Document segment:
[jira] [Commented] (IGNITE-6085) SQL: JOIN with multiple conditions is extremely slow

2017-11-23 Thread Roman Kondakov (JIRA)

[ 
https://issues.apache.org/jira/browse/IGNITE-6085?page=com.atlassian.jira.plugin.system.issuetabpanels:comment-tabpanel&focusedCommentId=16265020#comment-16265020
 ] 

Roman Kondakov commented on IGNITE-6085:


After the deep research it was found out that such kind of problems occurs not 
only in the JOIN statements, but also in any SELECT ... WHERE statement with 
the OR clause. For example, in this query H2 will use the full table scan 
instead of indexes, which could lead to unacceptable execution time:
{code}
SELECT * FROM tbl WHERE field1=1 OR field2=2
{code}
H2 does not use indexes here because if it iterate over the index on the field1 
with the value 1, it would not get all rows with the field2=2 because not all 
rows with field2=2 have also field1=1. So, to obtain a correct result set using 
indexes, H2 should iterate over the index on field1 with the condition field1=1 
and also iterate over the index on field2 with the condition field2=2. And then 
merge both results fetched during these iterations. But this scenario is not 
implemented in H2 yet, so it uses a full scan instead of the indexes in the OR 
clauses.
There is a  TODO comment in org.h2.expression.ConditionAndOr (since 2008): 
{code:java}
// TODO optimization: convert .. OR .. to UNION if the cost is lower
{code}
After this optimization in the H2 engine has been done, this ticket can be 
closed.

> SQL: JOIN with multiple conditions is extremely slow
> 
>
> Key: IGNITE-6085
> URL: https://issues.apache.org/jira/browse/IGNITE-6085
> Project: Ignite
>  Issue Type: Task
>  Components: sql
>Affects Versions: 2.1
>Reporter: Vladimir Ozerov
>Assignee: Roman Kondakov
>  Labels: performance
> Fix For: 2.4
>
>
> Consider the following query:
> {code}
> SELECT ... FROM A a
> INNER JOIN B b ON b.id = a.foreign_id1 OR b.id = a.foreign_id2
> {code}
> In this case H2 cannot use indexes on {{foreign_id1}} or {{foreign_id2}} 
> columns and query execution takes extraordinary time. Known workaround for a 
> problem is to apply multiple JOINs, e.g.:
> {code}
> SELECT ... FROM A a
> LEFT OUTER JOIN B b1 ON b1.id = a.foreign_id1 
> LEFT OUTER JOIN B b2 ON b2.id = a.foreign_id2
> WHERE b1.id IS NOT NULL AND b2.id IS NOT NULL
> {code}
> On a single real-world scenario it improved exeution time by a factor of 500 
> (from 4s to 80ms).
> Something is terribly wrong here. Probably, H2 cannot perform necessary query 
> re-write, or cannot understand how to use index. Let's find a way to fix that.



--
This message was sent by Atlassian JIRA
(v6.4.14#64029)


[jira] [Commented] (IGNITE-6085) SQL: JOIN with multiple conditions is extremely slow

2017-11-16 Thread Roman Kondakov (JIRA)

Data lines:
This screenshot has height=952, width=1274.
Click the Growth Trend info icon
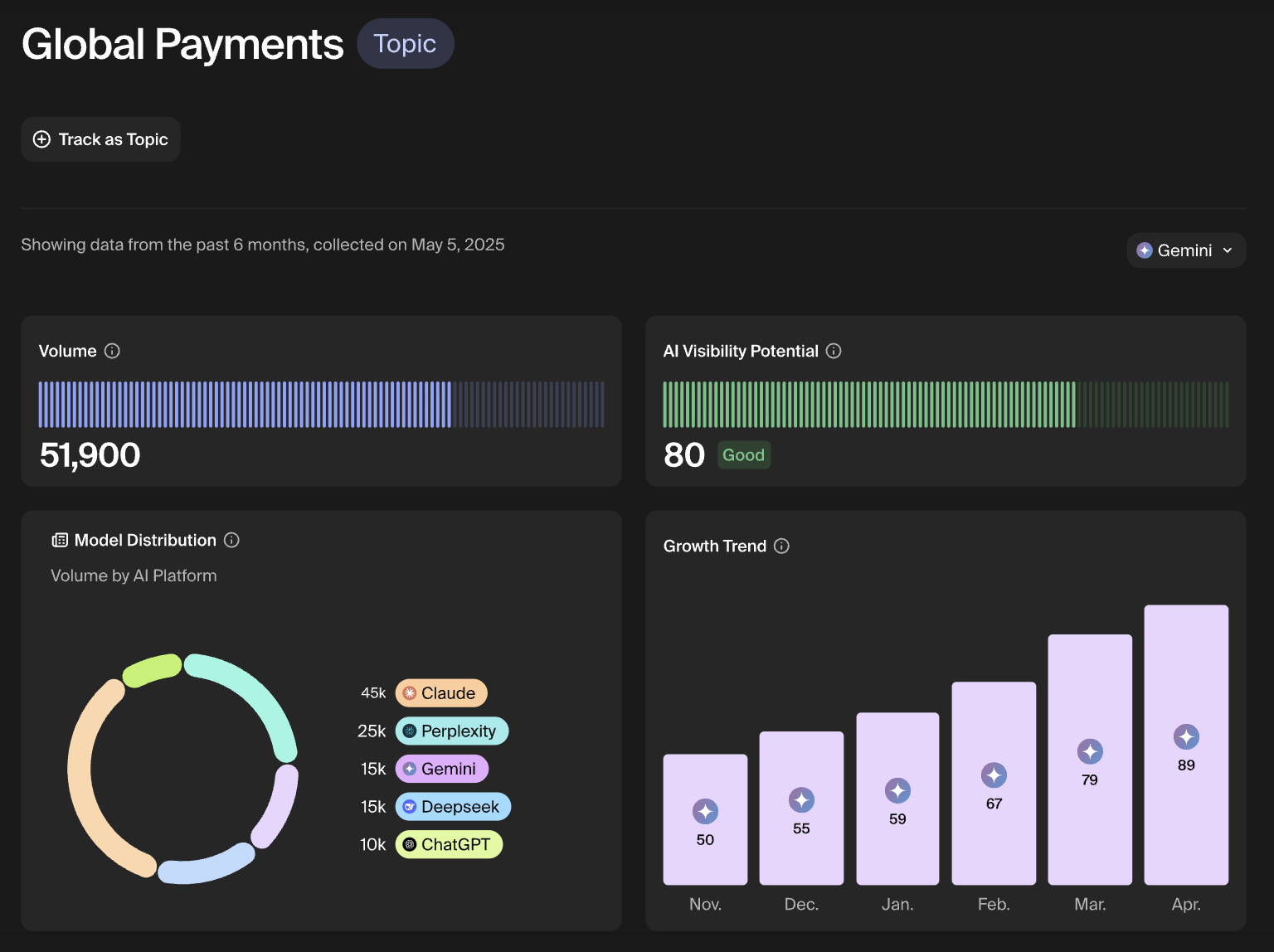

The task: In the Ignite issue comment, why does H2 use a full table scan instead of indexes for a query with an OR clause such as "SELECT * FROM tbl WHERE field1=1 OR field2=2"? Answer in one to three sentences. The data is separate from the Ignite issue comment.

Reply: Iterating over the index on field1 with the value 1 would not return all rows with field2=2, because not every such row also has field1=1. A correct indexed result would require iterating over both indexes and merging the results. H2 has not implemented that yet, so it uses a full scan.